* DESCRIPTION OF THE TASK: The records below need to be printed in full. Keep each one exact.
■ ■ ■ ■ ■
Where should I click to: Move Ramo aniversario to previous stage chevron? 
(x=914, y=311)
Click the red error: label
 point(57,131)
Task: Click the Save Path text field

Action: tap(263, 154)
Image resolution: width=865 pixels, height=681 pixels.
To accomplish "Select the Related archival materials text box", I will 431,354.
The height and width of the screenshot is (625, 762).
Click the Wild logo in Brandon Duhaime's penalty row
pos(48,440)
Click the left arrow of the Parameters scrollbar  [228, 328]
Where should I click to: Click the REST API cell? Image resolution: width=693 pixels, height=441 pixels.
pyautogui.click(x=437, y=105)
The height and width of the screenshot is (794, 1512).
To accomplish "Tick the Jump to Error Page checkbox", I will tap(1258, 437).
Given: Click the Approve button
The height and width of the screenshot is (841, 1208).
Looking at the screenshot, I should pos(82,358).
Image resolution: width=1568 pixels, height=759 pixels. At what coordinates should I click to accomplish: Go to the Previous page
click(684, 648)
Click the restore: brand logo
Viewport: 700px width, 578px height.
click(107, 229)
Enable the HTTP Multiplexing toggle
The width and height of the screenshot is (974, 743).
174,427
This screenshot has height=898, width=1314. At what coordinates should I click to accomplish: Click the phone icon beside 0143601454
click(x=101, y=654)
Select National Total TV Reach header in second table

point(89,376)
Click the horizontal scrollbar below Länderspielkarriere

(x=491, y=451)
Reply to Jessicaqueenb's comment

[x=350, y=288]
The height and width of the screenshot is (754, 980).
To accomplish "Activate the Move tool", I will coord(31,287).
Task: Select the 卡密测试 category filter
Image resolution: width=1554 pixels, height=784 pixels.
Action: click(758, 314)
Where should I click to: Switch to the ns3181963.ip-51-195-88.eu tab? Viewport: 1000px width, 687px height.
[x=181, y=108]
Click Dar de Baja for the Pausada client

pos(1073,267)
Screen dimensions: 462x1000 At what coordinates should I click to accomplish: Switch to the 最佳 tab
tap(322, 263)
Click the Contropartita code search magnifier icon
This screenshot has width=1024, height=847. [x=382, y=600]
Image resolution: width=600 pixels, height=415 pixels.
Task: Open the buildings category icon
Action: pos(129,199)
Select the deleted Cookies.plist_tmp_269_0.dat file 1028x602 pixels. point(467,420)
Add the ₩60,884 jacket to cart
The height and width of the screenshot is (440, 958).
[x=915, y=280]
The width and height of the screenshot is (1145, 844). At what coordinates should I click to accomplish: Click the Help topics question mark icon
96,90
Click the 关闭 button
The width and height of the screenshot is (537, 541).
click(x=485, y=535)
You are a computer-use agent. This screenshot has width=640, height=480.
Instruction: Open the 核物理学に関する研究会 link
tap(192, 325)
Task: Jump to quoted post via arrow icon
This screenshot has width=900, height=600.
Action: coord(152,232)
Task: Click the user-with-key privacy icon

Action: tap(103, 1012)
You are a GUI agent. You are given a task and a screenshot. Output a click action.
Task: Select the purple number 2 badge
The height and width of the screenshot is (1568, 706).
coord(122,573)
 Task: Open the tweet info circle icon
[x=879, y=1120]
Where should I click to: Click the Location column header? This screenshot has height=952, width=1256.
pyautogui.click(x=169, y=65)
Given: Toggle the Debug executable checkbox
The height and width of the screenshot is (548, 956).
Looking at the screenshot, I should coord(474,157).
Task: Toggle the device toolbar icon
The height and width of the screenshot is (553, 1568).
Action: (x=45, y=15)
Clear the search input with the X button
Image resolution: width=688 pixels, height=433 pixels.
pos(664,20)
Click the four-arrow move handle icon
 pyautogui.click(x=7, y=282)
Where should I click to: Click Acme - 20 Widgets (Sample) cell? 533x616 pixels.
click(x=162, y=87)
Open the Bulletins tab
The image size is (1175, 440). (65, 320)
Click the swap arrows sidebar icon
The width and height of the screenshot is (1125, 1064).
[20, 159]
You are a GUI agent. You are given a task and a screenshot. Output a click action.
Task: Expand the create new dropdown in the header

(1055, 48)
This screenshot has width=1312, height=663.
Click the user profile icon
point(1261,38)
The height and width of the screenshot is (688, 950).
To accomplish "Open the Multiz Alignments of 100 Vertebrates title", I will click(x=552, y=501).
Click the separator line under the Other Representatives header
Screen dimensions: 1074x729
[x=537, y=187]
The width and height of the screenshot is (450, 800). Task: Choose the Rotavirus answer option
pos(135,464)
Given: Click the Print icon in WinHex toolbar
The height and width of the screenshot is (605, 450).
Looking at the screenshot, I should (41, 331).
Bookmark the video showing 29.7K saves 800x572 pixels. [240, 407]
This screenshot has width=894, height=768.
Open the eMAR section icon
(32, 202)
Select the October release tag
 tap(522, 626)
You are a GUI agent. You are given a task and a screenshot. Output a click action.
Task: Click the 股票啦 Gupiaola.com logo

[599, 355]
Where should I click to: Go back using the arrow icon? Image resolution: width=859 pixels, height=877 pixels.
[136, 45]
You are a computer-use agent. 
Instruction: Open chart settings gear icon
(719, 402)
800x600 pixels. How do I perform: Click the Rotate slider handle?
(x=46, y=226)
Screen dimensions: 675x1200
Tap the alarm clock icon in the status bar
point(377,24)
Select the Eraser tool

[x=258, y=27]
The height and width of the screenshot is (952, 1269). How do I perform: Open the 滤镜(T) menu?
■ ■ ■ ■ ■
* RESPONSE TO THE EXERCISE:
Where should I click to: Move Ramo aniversario to previous stage chevron? 
(x=914, y=311)
Click the red error: label
 point(57,131)
Task: Click the Save Path text field

Action: tap(263, 154)
Image resolution: width=865 pixels, height=681 pixels.
To accomplish "Select the Related archival materials text box", I will 431,354.
The height and width of the screenshot is (625, 762).
Click the Wild logo in Brandon Duhaime's penalty row
pos(48,440)
Click the left arrow of the Parameters scrollbar  [228, 328]
Where should I click to: Click the REST API cell? Image resolution: width=693 pixels, height=441 pixels.
pyautogui.click(x=437, y=105)
The height and width of the screenshot is (794, 1512).
To accomplish "Tick the Jump to Error Page checkbox", I will tap(1258, 437).
Given: Click the Approve button
The height and width of the screenshot is (841, 1208).
Looking at the screenshot, I should pos(82,358).
Image resolution: width=1568 pixels, height=759 pixels. At what coordinates should I click to accomplish: Go to the Previous page
click(684, 648)
Click the restore: brand logo
Viewport: 700px width, 578px height.
click(107, 229)
Enable the HTTP Multiplexing toggle
The width and height of the screenshot is (974, 743).
174,427
This screenshot has height=898, width=1314. At what coordinates should I click to accomplish: Click the phone icon beside 0143601454
click(x=101, y=654)
Select National Total TV Reach header in second table

point(89,376)
Click the horizontal scrollbar below Länderspielkarriere

(x=491, y=451)
Reply to Jessicaqueenb's comment

[x=350, y=288]
The height and width of the screenshot is (754, 980).
To accomplish "Activate the Move tool", I will coord(31,287).
Task: Select the 卡密测试 category filter
Image resolution: width=1554 pixels, height=784 pixels.
Action: click(758, 314)
Where should I click to: Switch to the ns3181963.ip-51-195-88.eu tab? Viewport: 1000px width, 687px height.
[x=181, y=108]
Click Dar de Baja for the Pausada client

pos(1073,267)
Screen dimensions: 462x1000 At what coordinates should I click to accomplish: Switch to the 最佳 tab
tap(322, 263)
Click the Contropartita code search magnifier icon
This screenshot has width=1024, height=847. [x=382, y=600]
Image resolution: width=600 pixels, height=415 pixels.
Task: Open the buildings category icon
Action: pos(129,199)
Select the deleted Cookies.plist_tmp_269_0.dat file 1028x602 pixels. point(467,420)
Add the ₩60,884 jacket to cart
The height and width of the screenshot is (440, 958).
[x=915, y=280]
The width and height of the screenshot is (1145, 844). At what coordinates should I click to accomplish: Click the Help topics question mark icon
96,90
Click the 关闭 button
The width and height of the screenshot is (537, 541).
click(x=485, y=535)
You are a computer-use agent. This screenshot has width=640, height=480.
Instruction: Open the 核物理学に関する研究会 link
tap(192, 325)
Task: Jump to quoted post via arrow icon
This screenshot has width=900, height=600.
Action: coord(152,232)
Task: Click the user-with-key privacy icon

Action: tap(103, 1012)
You are a GUI agent. You are given a task and a screenshot. Output a click action.
Task: Select the purple number 2 badge
The height and width of the screenshot is (1568, 706).
coord(122,573)
 Task: Open the tweet info circle icon
[x=879, y=1120]
Where should I click to: Click the Location column header? This screenshot has height=952, width=1256.
pyautogui.click(x=169, y=65)
Given: Toggle the Debug executable checkbox
The height and width of the screenshot is (548, 956).
Looking at the screenshot, I should coord(474,157).
Task: Toggle the device toolbar icon
The height and width of the screenshot is (553, 1568).
Action: (x=45, y=15)
Clear the search input with the X button
Image resolution: width=688 pixels, height=433 pixels.
pos(664,20)
Click the four-arrow move handle icon
 pyautogui.click(x=7, y=282)
Where should I click to: Click Acme - 20 Widgets (Sample) cell? 533x616 pixels.
click(x=162, y=87)
Open the Bulletins tab
The image size is (1175, 440). (65, 320)
Click the swap arrows sidebar icon
The width and height of the screenshot is (1125, 1064).
[20, 159]
You are a GUI agent. You are given a task and a screenshot. Output a click action.
Task: Expand the create new dropdown in the header

(1055, 48)
This screenshot has width=1312, height=663.
Click the user profile icon
point(1261,38)
The height and width of the screenshot is (688, 950).
To accomplish "Open the Multiz Alignments of 100 Vertebrates title", I will click(x=552, y=501).
Click the separator line under the Other Representatives header
Screen dimensions: 1074x729
[x=537, y=187]
The width and height of the screenshot is (450, 800). Task: Choose the Rotavirus answer option
pos(135,464)
Given: Click the Print icon in WinHex toolbar
The height and width of the screenshot is (605, 450).
Looking at the screenshot, I should (41, 331).
Bookmark the video showing 29.7K saves 800x572 pixels. [240, 407]
This screenshot has width=894, height=768.
Open the eMAR section icon
(32, 202)
Select the October release tag
 tap(522, 626)
You are a GUI agent. You are given a task and a screenshot. Output a click action.
Task: Click the 股票啦 Gupiaola.com logo

[599, 355]
Where should I click to: Go back using the arrow icon? Image resolution: width=859 pixels, height=877 pixels.
[136, 45]
You are a computer-use agent. 
Instruction: Open chart settings gear icon
(719, 402)
800x600 pixels. How do I perform: Click the Rotate slider handle?
(x=46, y=226)
Screen dimensions: 675x1200
Tap the alarm clock icon in the status bar
point(377,24)
Select the Eraser tool

[x=258, y=27]
The height and width of the screenshot is (952, 1269). How do I perform: Open the 滤镜(T) menu?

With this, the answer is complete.